Reisen vor Ort an die Seite der Kinder

 

Frau Dr. h.c. Ohoven hat es sich zum Grundsatz gemacht, die zahlreichen UNESCO Hilfsprojekte für Kinder in Not selbst aufzusuchen und zu bewerten. Dabei reist sie in alle Erdteile, um sich ein eigenes Bild von der Situation vor Ort zu machen und die Entwicklungen und Fortschritte eines Projektes selbst beurteilen zu können. Im Laufe der Jahre konnte sie sich dadurch zahlreiche Kontakte mit Regierungen und Hilfsorganisationen aufbauen und Unterstützung auch von Staatsseiten erhalten.

 

Auszeichnungen

 

Papst Johannes Paul II, Mutter Teresa und Seine Heiligkeit der Dalai Lama empfingen Frau Dr. h.c.
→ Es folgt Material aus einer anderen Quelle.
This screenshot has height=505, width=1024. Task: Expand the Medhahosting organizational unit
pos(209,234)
Ohoven in Privataudienz, um auf diese Weise ihr humanitäres und soziales Engagement zu würdigen.

 

Frau Dr. h.c. Ohoven wurde mit dem Bundesverdienstkreuz geehrt, dem Verdienstorden des Landes Nordrhein-Westfalen, dem höchsten zivilen Orden des Landes Senegal, der Picasso Medaille der UNESCO in Gold, sie bekam den Women’s World Award, den Golden Heart Award in Moskau sowie den Orden der Heiligen Eufrosinia von Polotsk (Weißrussland). Sie ist Ehrenbürgerin der Stadt Belo Horizonte und San Salvador. Sie erhielt die Ehrendoktorwürde der Pontificia Universidade Catolica de Minas Gerais, einer der ältesten und angesehensten Universitäten Lateinamerikas. Für die Publikation der UNESCO „60 Women Contributing to the 60 years of UNESCO“ wurde sie auserwählt.